02 April 2018

SEM BANDA SONORA 


Quando, há cerca de três semanas – a propósito de um abaixo-assinado de estudantes universitários contra a elevação a catedrático de um ex-gestor da Tecnoforma –, o douto Vital Moreira, acidamente, opinou “Era o que faltava!... pelos vistos, há quem proponha o regresso à autogestão estudantil de Maio de 1968...” (I), alguém deveria ter-lhe chamado a atenção de que, contra ventos e marés políticos, a reputação dos "soixante-huitards" não poderia estar, actualmente, melhor cotada. Pelo menos, no país de origem: segundo uma sondagem encomendada pelo “Nouveau Magazine Littéraire” à Harris Interactive, 79% dos inquiridos atribui à revolta de 68 consequências positivas para a sociedade francesa, incluindo-se nesses 87% dos eleitores de Macron e até 78% dos de Marine Le Pen. Meio século bastou, de facto, para que muitas das palavras de ordem e iconografia insurrectas tivessem sido recuperadas e domesticadas (ironicamente, segundo a técnica do "détournement" (XVI) praticada pelos Situacionistas de Debord e Vaneigem, motor ideológico e criativo da sublevação): “Sous les pavés, la plage” já foi comédia de boulevard e slogan da Orangina Schweppes; em 2005, os hipermercados E. Leclerc, na campanha “E. Leclerc defend votre pouvoir d’achat”, recuperaram diversos cartazes de Maio (por sua vez, "détournés" por uma Brigade Anti-Pub sob o lema “E. Leclerc vous prend vraiment pour des cons”); a Gucci, num video da campanha Outono 2018, recria o Maio de 68, “inspirada por Truffaut e Godard”; e “Não tenho nada para dizer mas apetece-me dizê-lo” converteu-se no modus operandi corrente da tribo mundial de comentadores e tudólogos.

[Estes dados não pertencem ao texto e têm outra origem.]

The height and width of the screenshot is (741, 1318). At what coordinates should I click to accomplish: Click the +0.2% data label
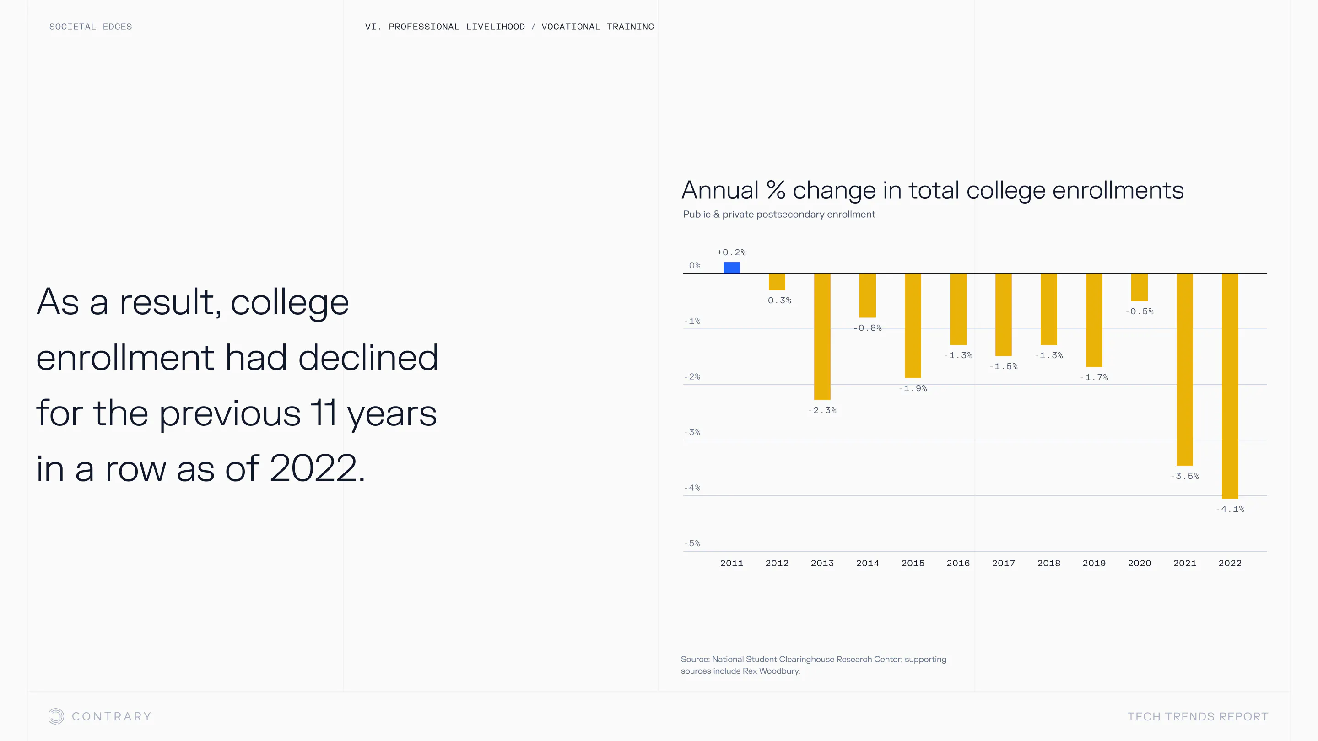pos(731,253)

Mas, sobretudo, não esquecer o golpe de misericórdia final quando, em 2009, o governo de Sarkhozy impediu a aquisição pela universidade de Yale do arquivo de Guy Debord, considerando-o “um dos últimos grandes intelectuais franceses”. Consideravelmente mais comedida que as investidas dos contemporâneos radicais norte-americanos – Yippies, Black Panthers, Weathermen –, à revolta de 68, faltou, especialmente, uma componente essencial: a banda sonora. Da explosão do ano iniciado sob o signo de "Déshabillez-moi", de Juliette Greco, à excepção de "Les Anarchistes", de Leo Ferré (estreada na Mutualité, a 10 de Maio, primeira noite das barricadas no Quartier Latin), todo o cancioneiro que se lhe refere – Colette Magny, Claude Nougaro, Brassens, Moustaki – é desgraçadamente posterior. De uma outra revolução mais próxima e musicalmente riquíssima, "Grândola", 40 anos depois,  permanecia uma arma poderosa contra ex-gestores da Tecnoforma.